What you will do: Continue the text on writing abstracts, picking up after its final sentence.

Top of Page text

To the initiated, the word “abstract” instantly denotes a short summary of completed research. It implies a description of the general questions asked by the study, a claim about how best to resolve them, and, finally, the outcome of doing so. Abstracts appear in a variety of forms. They describe the plot of books; preview films; headline journal articles; frame grant proposals; and explain what new products do. They tell the audience what to expect. Notice that the important ingredient is always the same. The abstract is a teaser – it should make the reader instantly desire to know more.
ABSTRACT (an adjective): thought apart from concrete realities, specific objects, or actual instances. Expressing a quality or characteristic apart from any specific object or instance. Difficult to understand; abstruse.
Consider the conference abstract. In comparison to the other times the abstract is used, the conference abstract appears somewhat unglamorous. On the one hand, it is unlikely that you’ll get a job because you wrote a good one. On the other hand, the ability to write a good abstract likely means that you are developing professionally and are self-aware enough to know that other people do not instantly understand why they should care about your questions, admire your brilliance, or buy what you are selling. Write without awareness of this issue, and it is likely that fewer people will turn up for your lecture. It really is simple: your audience needs to know why they should come.

Bottom of Page text
Top of Data extract

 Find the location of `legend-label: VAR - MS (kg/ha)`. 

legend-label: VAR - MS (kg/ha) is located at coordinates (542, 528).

Bottom of Data extract

Response to this task:
Don’t misunderstand this observation. While it is important to make people want to know more about your accomplishments, it is also foolhardy to offer more than you can deliver. The art of good abstract writing is almost certainly in selling your findings and their importance. But pigs don’t have wings; don’t promise what you cannot deliver. As long, however, as you explain why your findings are important and why people should care, you are probably on safe ground. In that case, the worst thing that will happen during your conference presentation is that someone will ask you a question that shows how you have inferred too much and thus have more to do.
If, however, you have promised the moon, then one of the following scenarios will likely unfold: (1) People will be disappointed and ask no questions. (2) People will be disappointed and ask lots of questions, but after your presentation and behind your back. (3) And worse, you will say something like “I’m not actually sure why my abstract says that I will do ‘x’, because actually my paper will be about ‘y’.” Or, (4) you will fake it. You will pretend that ‘x’ is ‘y.’ Some audience members, likely those who matter most to your professional success, will know that you did tried to make ‘x’ seem like ‘y’ and will be annoyed. Others will not know and will feel confused, alienated, and bored. Just because there are nice people who will come up afterwards and say “good job” doesn’t mean that you actually did a “good job.”
How I learned to write an Abstract
I didn’t. I’m sure there were resources available to me in graduate school, but I never sought them out. I don’t recall anyone ever actually sitting down with me and explaining why writing great abstracts really mattered. Nor do I recall anyone ever expressing to me what would happen to my abstract once I submitted it to a conference committee, journal, or grant agency. Instead I just started writing them. And I’ve never thought about them mechanically at all. I wasn’t aware that there was an art to good abstract writing. I always assumed – until now – that because my papers were accepted, I was doing a decent job. I’ll shortly explain why I now think that my assumption was wrong.
Now I really want to stress that I don’t think I am particularly good at writing abstracts. In other words, I’m not going to patronize you by promising some magic elixir that will instantly transform how you approach writing them. I’m betting that you’re like me in that – until now – you had never really thought all that much about them. Like me, you are busy, and you have probably thrown them together at the last minute, submitted them, and not thought about them again until the conference approached.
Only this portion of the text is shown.